## Exercise requirements
The lines below, from the one holding "is (518, 290)." through the final line, are to be copied exactly, with no other lines and no pictures.

### Listed entries

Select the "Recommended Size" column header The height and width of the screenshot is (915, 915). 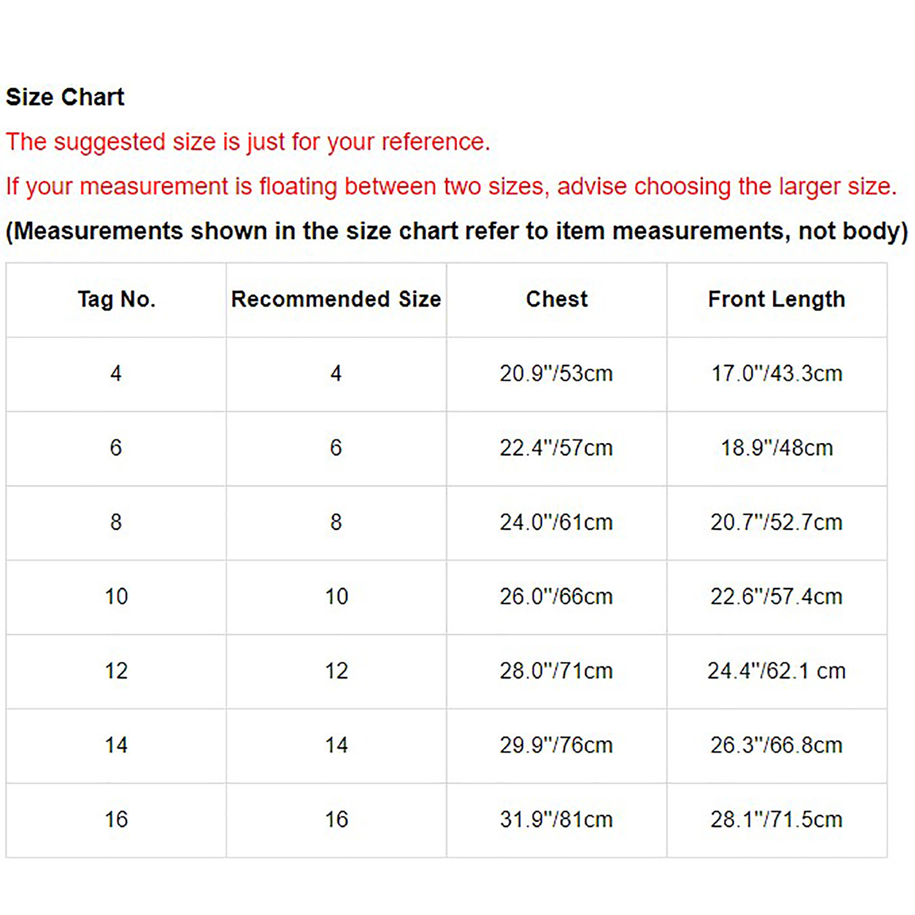click(336, 299)
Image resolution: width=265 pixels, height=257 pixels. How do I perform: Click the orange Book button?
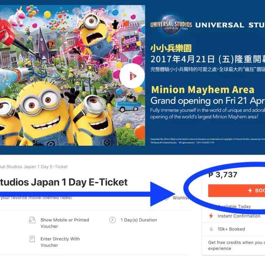(237, 190)
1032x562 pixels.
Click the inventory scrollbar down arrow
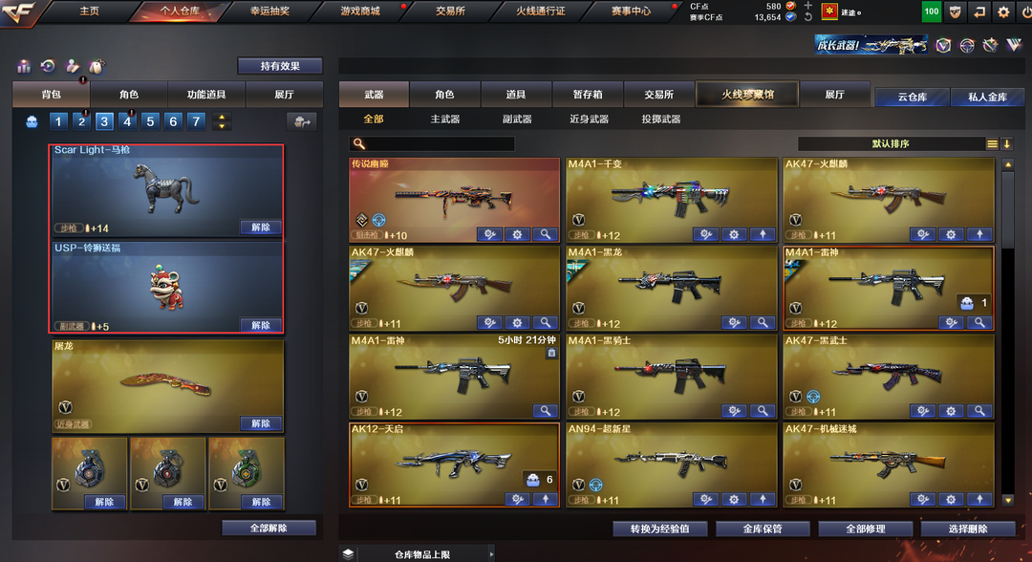click(1008, 500)
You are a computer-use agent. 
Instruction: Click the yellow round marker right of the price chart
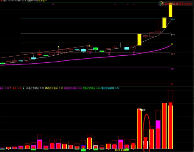click(172, 44)
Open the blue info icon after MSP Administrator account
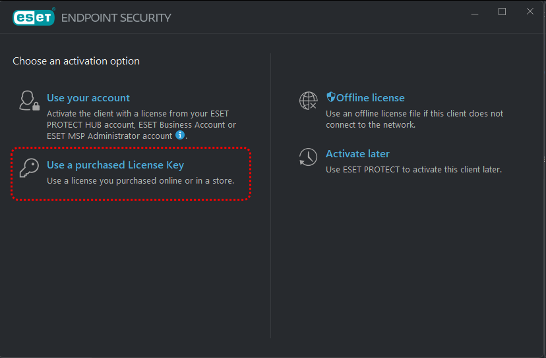 179,136
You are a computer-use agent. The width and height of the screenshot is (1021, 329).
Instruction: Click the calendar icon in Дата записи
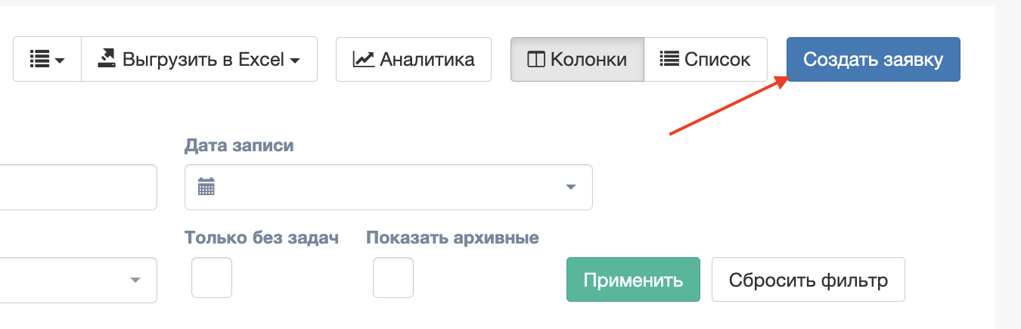point(206,186)
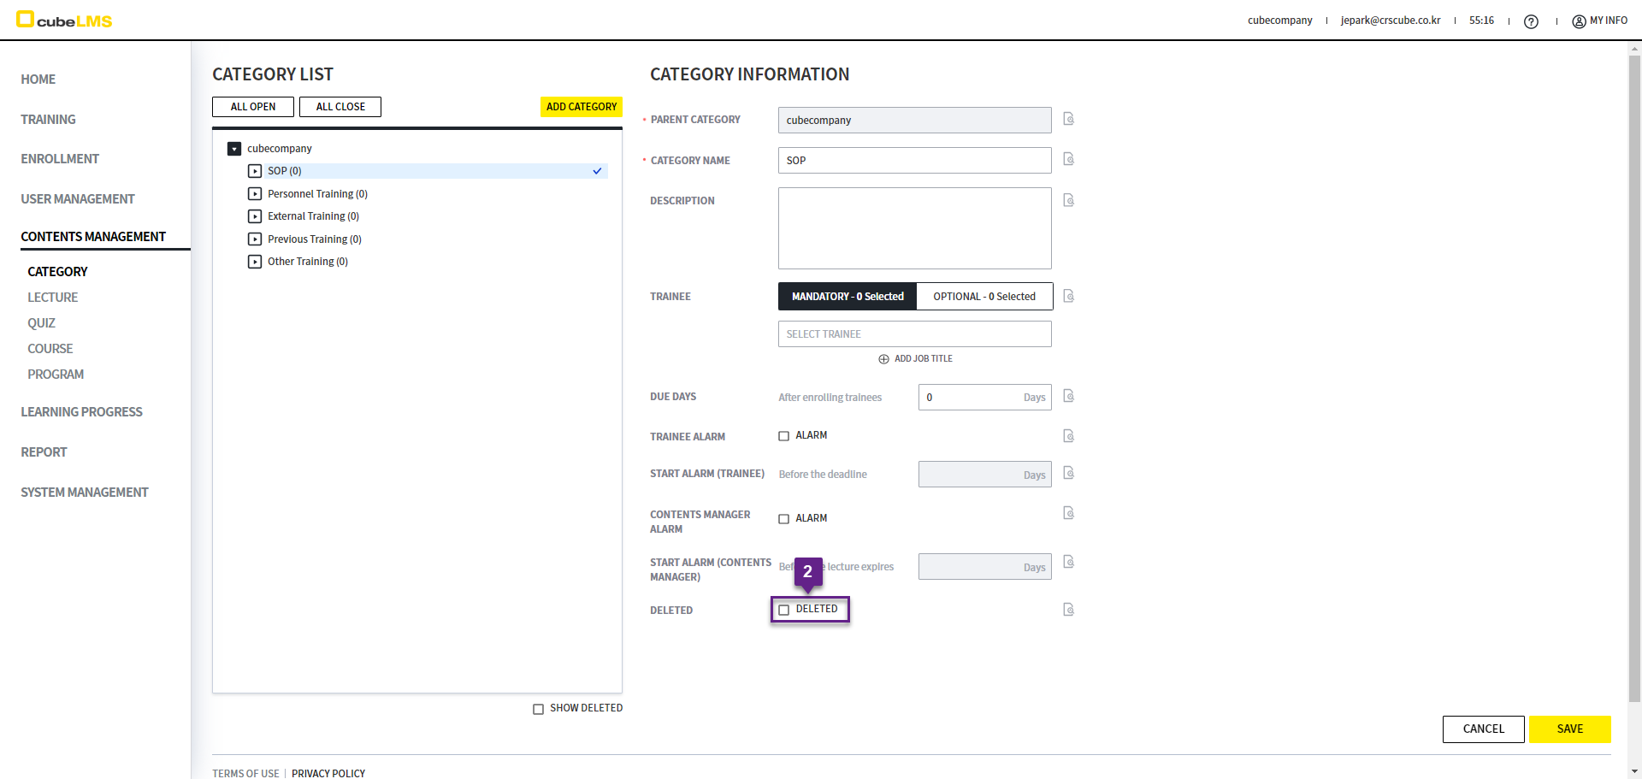The image size is (1642, 779).
Task: Collapse the cubecompany tree node
Action: [234, 149]
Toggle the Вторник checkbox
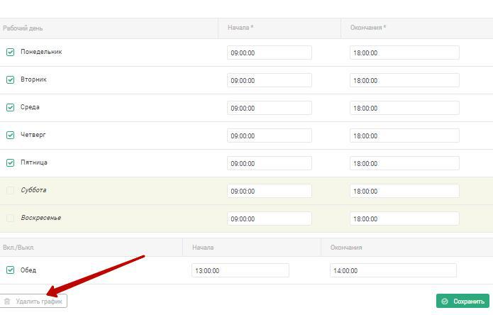Screen dimensions: 493x315 point(11,79)

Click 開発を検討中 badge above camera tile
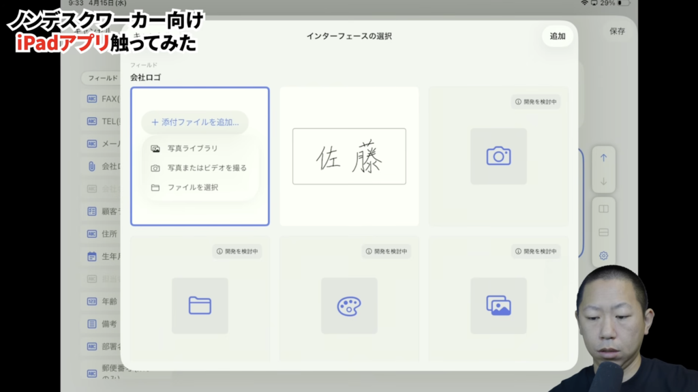[536, 102]
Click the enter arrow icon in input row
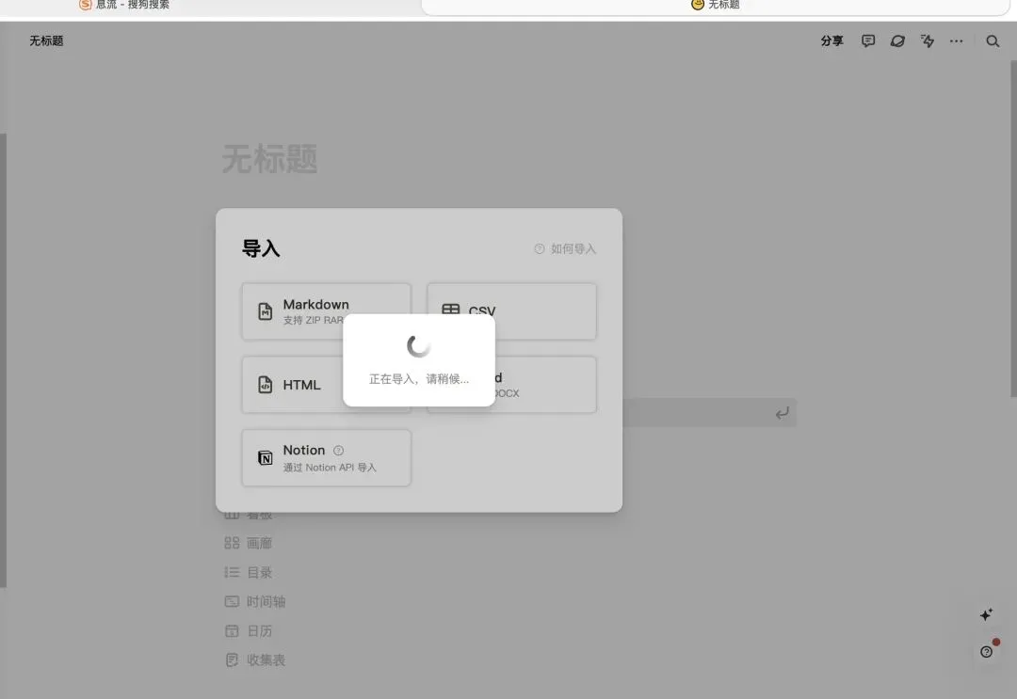This screenshot has width=1017, height=699. tap(783, 413)
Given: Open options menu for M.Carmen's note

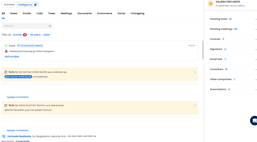Looking at the screenshot, I should click(x=195, y=72).
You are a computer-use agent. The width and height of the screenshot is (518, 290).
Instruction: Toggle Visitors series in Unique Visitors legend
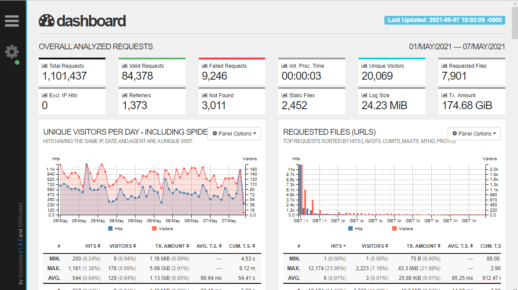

######

## Solution to this exercise
You are a computer-use agent. The width and height of the screenshot is (518, 290).
Instruction: Toggle Visitors series in Unique Visitors legend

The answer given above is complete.